Alicia García Herrero (Natixis) | The European Union has a historically strong economic relationship with Africa, but its dominant position has gradually been challenged by the rise of China, especially as a key exporter to Africa. In 1995, China’s exports to Africa were only $1.8 billion, significantly lower than the EU’s exports of $45 billion. However, after nearly thirty years’ of increasing its manufacturing capacity, China’s exports to Africa reached $164 billion in 2022, only 12% lower than the EU’s $187 billion.

Conversely, the importance of the EU and China as markets for African exports varies significantly. So far, the EU remains the leading market for Africa, while Chinese imports have been growing at a slower pace. Despite much higher GDP growth than the EU, China’s imports from Africa amounted to only $118 billion in 2022, whereas the EU has sustained its imports from Africa, which further increased to $247 billion in 2022. Consequently, China held a substantial trade surplus of $40 billion with Africa in 2022, whereas the EU had a trade deficit of $61 billion with Africa.

The asymmetric trade pattern points to an important geoeconomic reality. Africa’s large trade deficit with China may potentially lead to contention in the future, especially if it continues to increase as China expands industrial production. Conversely, Africa has maintained a more comfortable position with Europe, namely large trade surplus, which bodes well for sustainability from African perspective.

A deeper look at the product breakdown shows that the EU has a higher reliance on African fuels (such as oil and natural gas), especially after the strategic shift away from Russian energy. While China also imports fuels, ores, and metals from Africa, it does so in a more limited amount. Second, the EU mainly exports medium- to high-technology intensive goods, showcasing the comparative advantage of EU producers, whereas China’s manufacturing exports to African encompass a much wider range, spanning from low- to high-technology intensive products, as well as other labor-intensive goods.

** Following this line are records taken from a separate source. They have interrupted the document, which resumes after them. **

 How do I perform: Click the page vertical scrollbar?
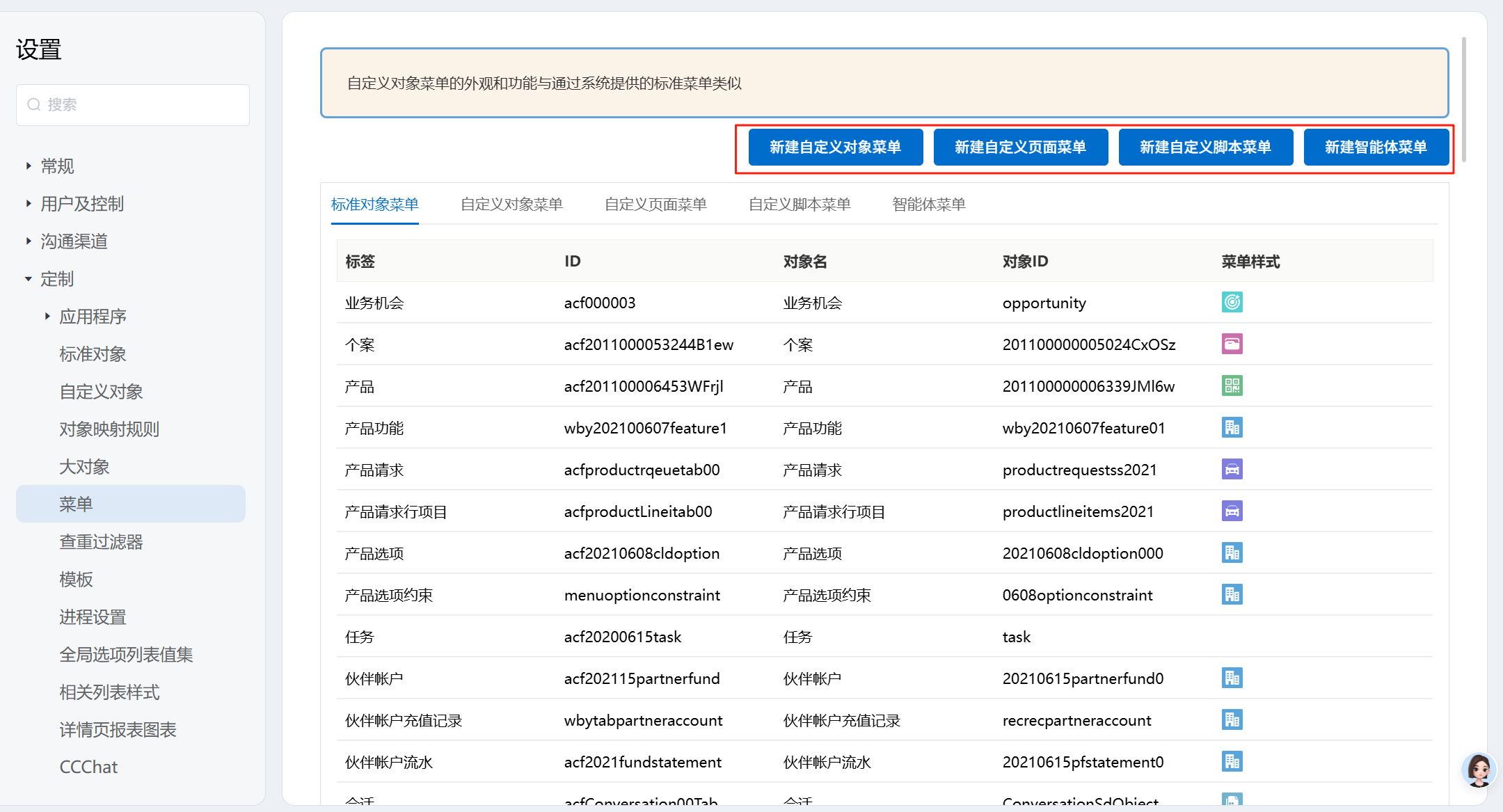coord(1464,99)
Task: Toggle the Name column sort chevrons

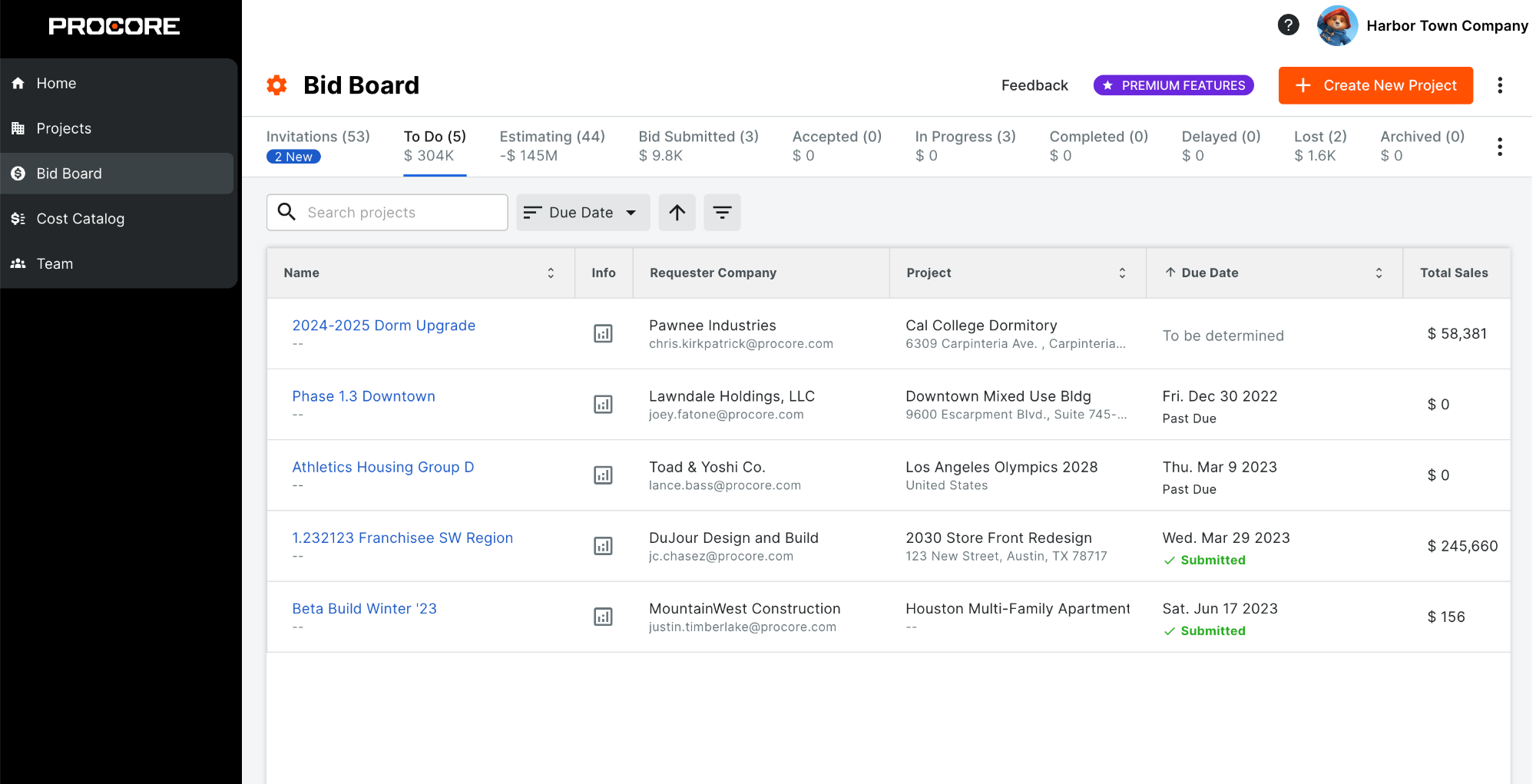Action: tap(550, 273)
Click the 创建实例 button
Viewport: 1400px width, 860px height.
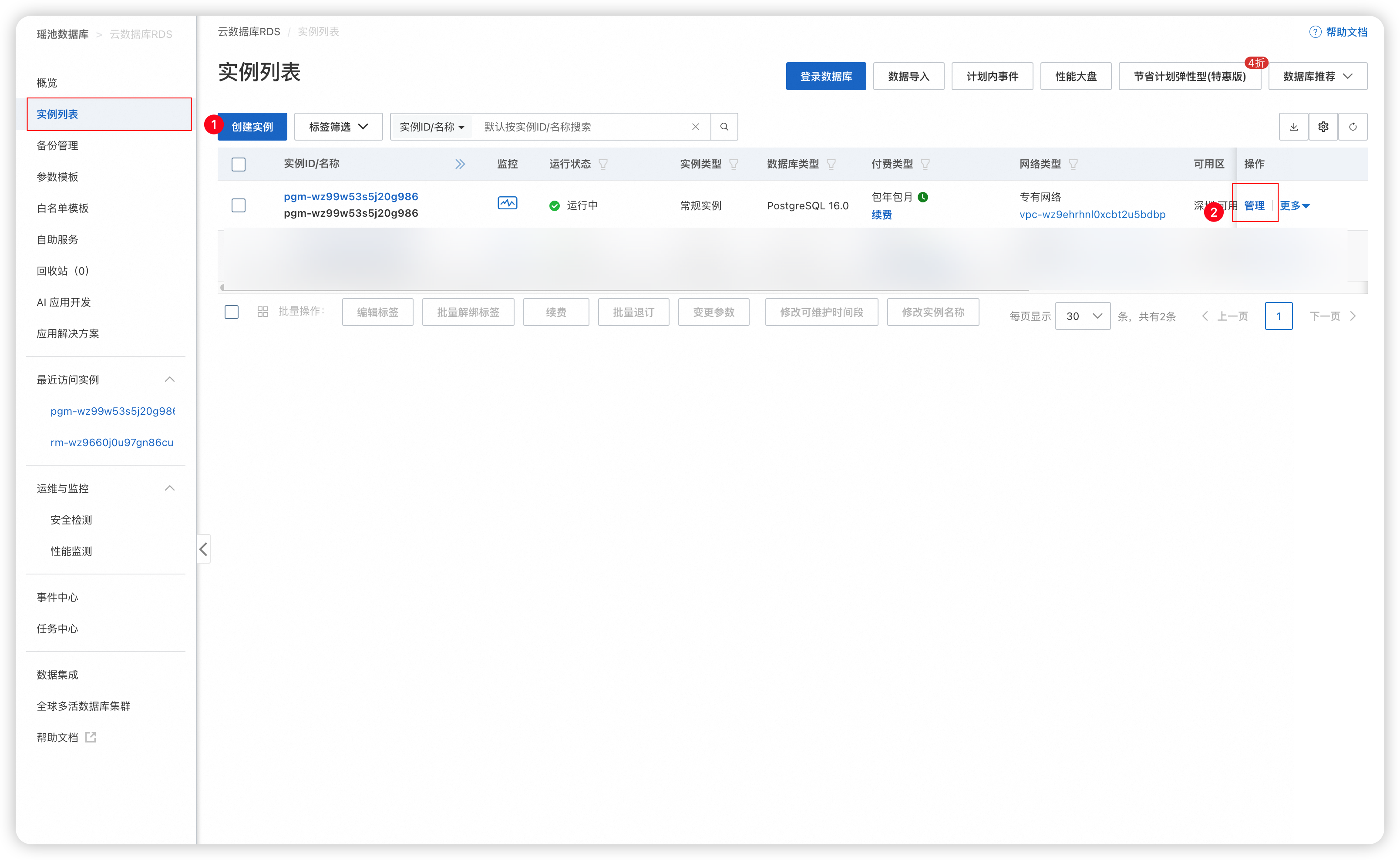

In sum, the EU is losing its export advantage compared with China in the African market. However, its trade deficit which Africa, as opposed to China’ trade surplus, makes the EU appealing for African exporters. This has been further bolstered by the EU’s persistent endeavor to import more fuels from Africa rather than Russia. At the same time, Chinese exporters have not only solidified their position in labor, resource-intensive, and low-technology goods, but also made inroads into medium and high-technology goods. This challenges the EU’s role as a supplier of high-end goods to Africa.